Directions for this task:
Could you copy out, word for word, the records from the line with "You are a GUI" up to and including the line with "pyautogui.click(x=36, y=260)"?

Record excerpts:
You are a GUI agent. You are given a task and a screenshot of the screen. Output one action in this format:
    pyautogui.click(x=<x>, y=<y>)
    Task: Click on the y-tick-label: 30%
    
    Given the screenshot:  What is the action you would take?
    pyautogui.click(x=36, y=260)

* * *

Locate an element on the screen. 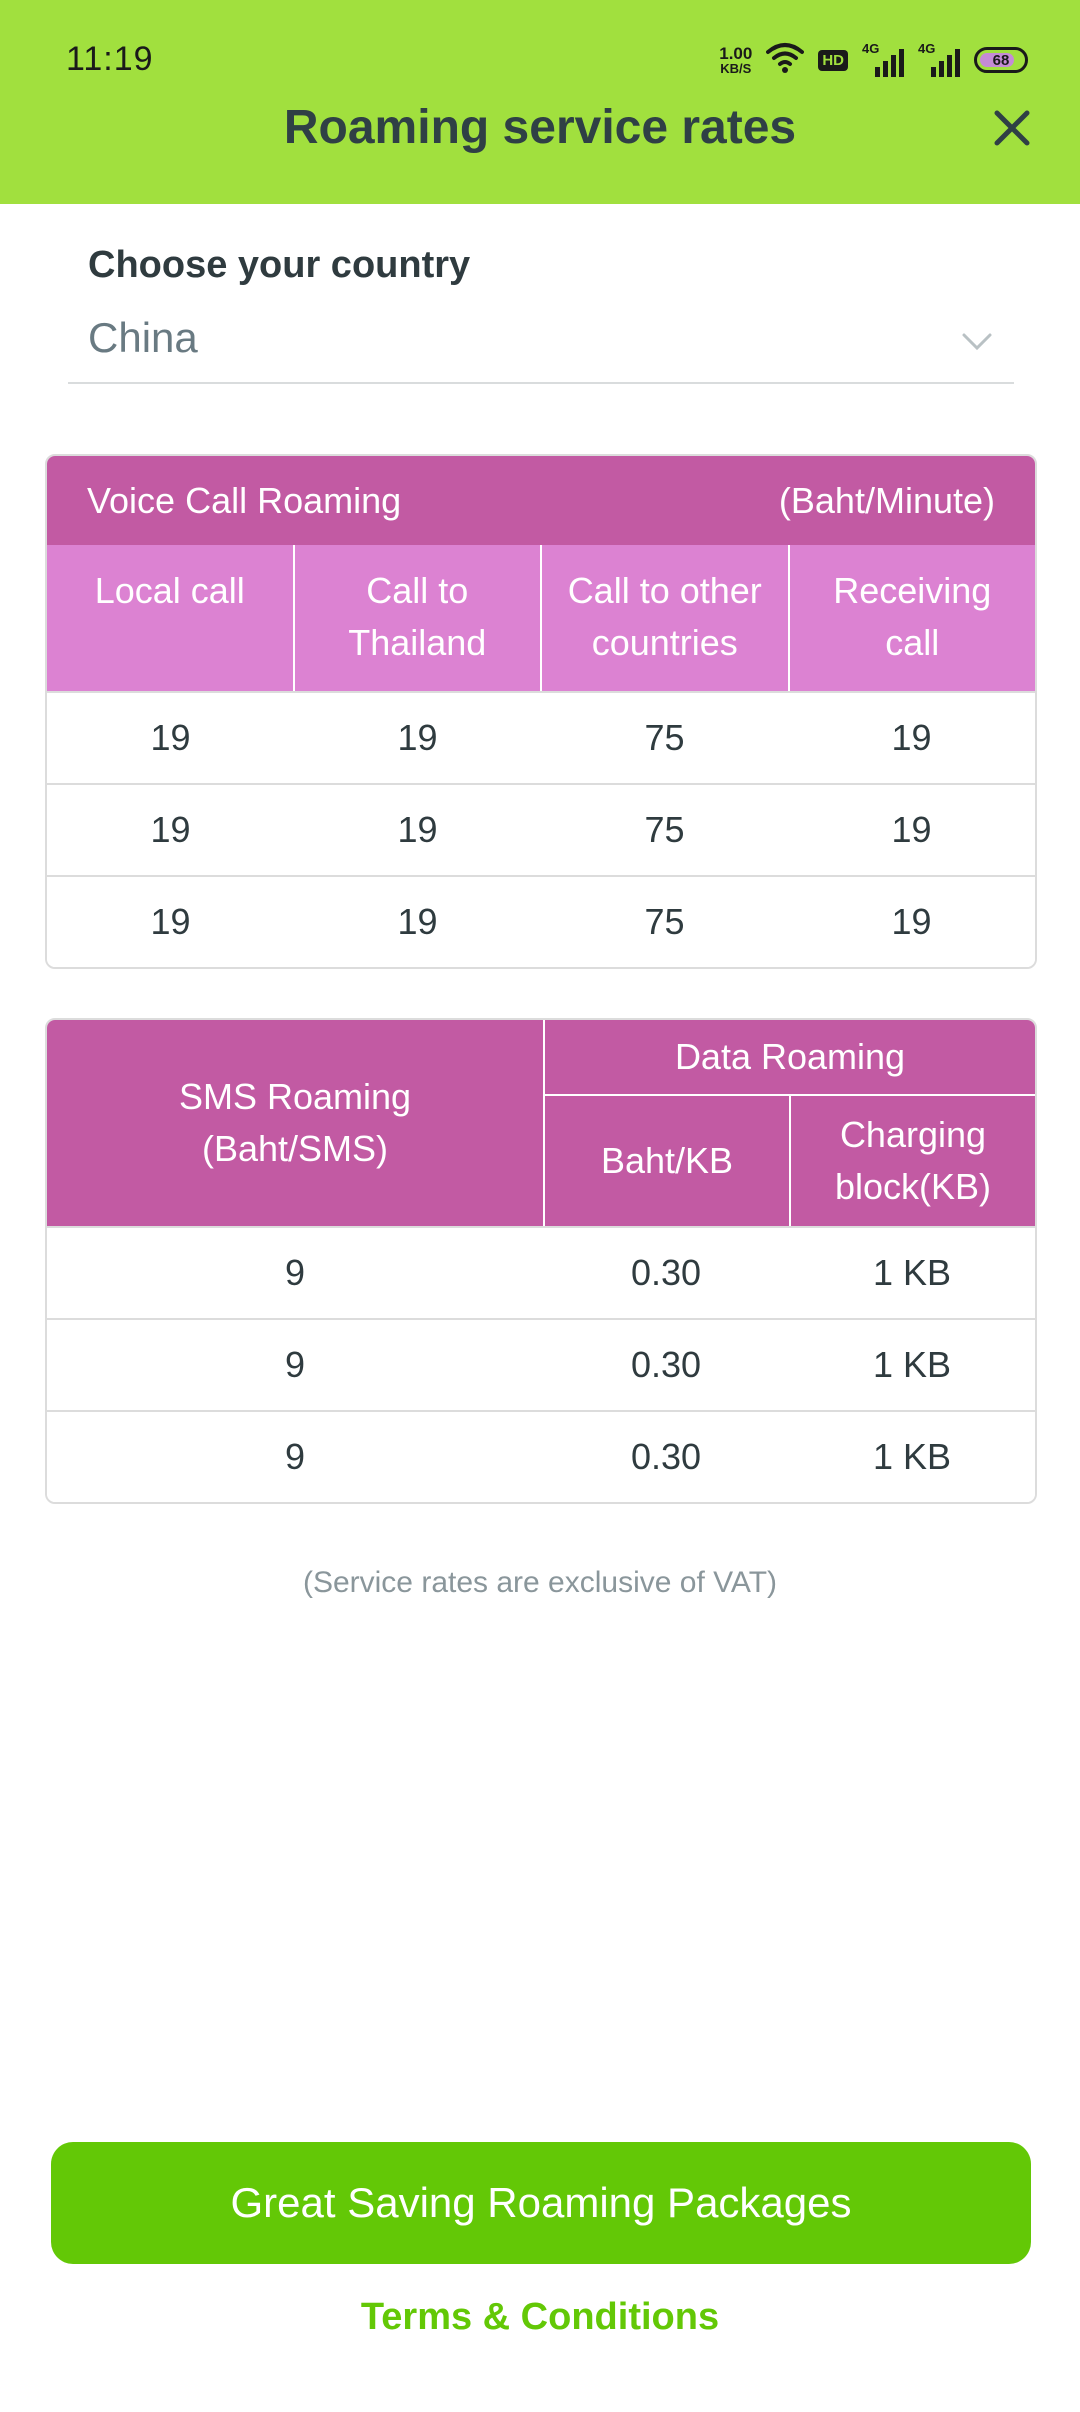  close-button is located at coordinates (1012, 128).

Output below:
You are a GUI agent. You are given a task and a screenshot of the screen. Output one action in this format:
    pyautogui.click(x=<x>, y=<y>)
    Task: Click on the y-tick-label: 30%
    
    Given the screenshot:  What is the action you would take?
    pyautogui.click(x=36, y=260)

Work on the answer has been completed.